▸ **Reading passage**
Beyond the Mitchell Commission's investigation of performance-enhancing substance (PES) use in baseball Minor League News (MLN) takes a critical look at the 'toughest' testing system in baseball, the minor league policy established independent of the MLB Players Association by commissioner Bud Selig in 2001. Are the low positive testing numbers accurate? What are the loopholes and the double-standards driving PES usage amongst players? MLN gets some surprising takes from the experts, and has players guide you through the loopholes and the double-standards that drive PES usage in the lower ranks of professional baseball.

Boca Raton, Fla. (PRWEB) January 7, 2008 -- Minor League News (MLN) has just released a series of articles and interviews in the most recent edition of MLNSportsZone.com, the oldest and most established magazine in minor league and independent sports, that go beyond the Mitchell Commission report to expose the much larger problems driving the use of performance-enhancing substances (PES) in professional baseball, and why they may never be driven from the game.

MLN interviewed experts like former Chairman of the World Anti-Doping Agency Richard Pound, and players familiar with the loopholes in the system that call into question the accuracy of the positive test numbers in MLB's much-ballyhooed minor league PES testing system.

The Perfect Test goes beyond the Mitchell report to detail a system rife with corruption, loopholes, and a double-standard in testing that may actually be driving, rather than preventing, PES usage.

Pound of Cure is a very frank and exclusive interview with MLN's Christopher Hadorn where Pound expounds on the MItchell report, why MLB drug testing doesn't work, how MLB influenced the IOC decision to drop baseball as an Olympic sport, and what might be done to make MLB testing actually work.

To understand MLB's failures in PES testing, you have to look to their Minor League system first.

In 2001, after failing for seven years to develop a comprehensive testing policy for all of baseball, commissioner Bud Selig announced that he would set up a model program for the minor leagues (MiLB).

▸ **Raw records**
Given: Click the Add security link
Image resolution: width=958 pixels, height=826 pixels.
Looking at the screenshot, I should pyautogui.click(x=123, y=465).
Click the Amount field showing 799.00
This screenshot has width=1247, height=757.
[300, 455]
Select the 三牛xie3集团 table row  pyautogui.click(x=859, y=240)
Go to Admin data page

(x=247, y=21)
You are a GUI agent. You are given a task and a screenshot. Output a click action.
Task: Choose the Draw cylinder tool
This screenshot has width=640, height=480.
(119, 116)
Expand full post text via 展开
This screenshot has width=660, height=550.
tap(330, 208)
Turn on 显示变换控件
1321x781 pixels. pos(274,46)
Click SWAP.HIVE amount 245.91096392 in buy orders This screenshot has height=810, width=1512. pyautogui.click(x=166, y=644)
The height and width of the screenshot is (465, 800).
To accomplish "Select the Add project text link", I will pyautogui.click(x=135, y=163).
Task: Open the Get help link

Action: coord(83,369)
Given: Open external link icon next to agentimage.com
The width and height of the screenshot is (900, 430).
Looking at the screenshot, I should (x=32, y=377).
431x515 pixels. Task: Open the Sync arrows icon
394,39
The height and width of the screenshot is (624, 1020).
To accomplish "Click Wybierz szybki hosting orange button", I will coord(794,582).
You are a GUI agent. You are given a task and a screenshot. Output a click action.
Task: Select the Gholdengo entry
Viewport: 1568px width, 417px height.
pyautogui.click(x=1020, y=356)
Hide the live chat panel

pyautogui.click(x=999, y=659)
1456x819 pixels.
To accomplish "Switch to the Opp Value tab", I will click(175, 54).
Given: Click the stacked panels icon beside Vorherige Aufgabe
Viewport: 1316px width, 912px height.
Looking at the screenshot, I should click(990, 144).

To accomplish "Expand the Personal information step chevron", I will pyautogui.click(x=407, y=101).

▸ **Work instructions**
Can you carry on the press release about minor league baseball drug testing from the point where it stops? The data has no connection to the press release about minor league baseball drug testing.

▸ **Output for this exercise**
The Commissioner of Baseball still has to adhere to the Collective Bargaining Agreement (CBA) with the MLB Players Association (the PA) in major league testing policy, but minor league players are non-union, and they are wholly subject to his control.

The result was a testing system that, with continued modifications, tightened its grip with a 50 game suspension and mandatory counseling for players with first positive tests, and expulsion from the game on second positives.

Positive tests plummeted to just .36% of all those tested in 2006, a fact which MLB trumpeted, and used to thumb its nose at the PA, whom they accused of stonewalling better anti-doping testing at the major league level.

Then Mitchell was released on December 13, 2007

The timing of the report was no accident. Following the MLB Winter Meetings and on the cusp of a holiday that reporters and sources alike take before the pre-season and Spring Training begin, the hope within MLB was to contain any damage that might come from the report's release.

It became immediately clear in reading the report that a lot of players who were doping were being missed by the minor league system, and that the .36% positive test number in 2006 was not even close to a real picture of what was going on in the minors. This begged the question:

If the 'model' minor league system designed by the Commissioner's Office doesn't work as proclaimed, and has obvious loopholes that even the Mitchell Commission didn't find, how can the much more lax 40 man roster testing system ever hope to even slow down PES usage?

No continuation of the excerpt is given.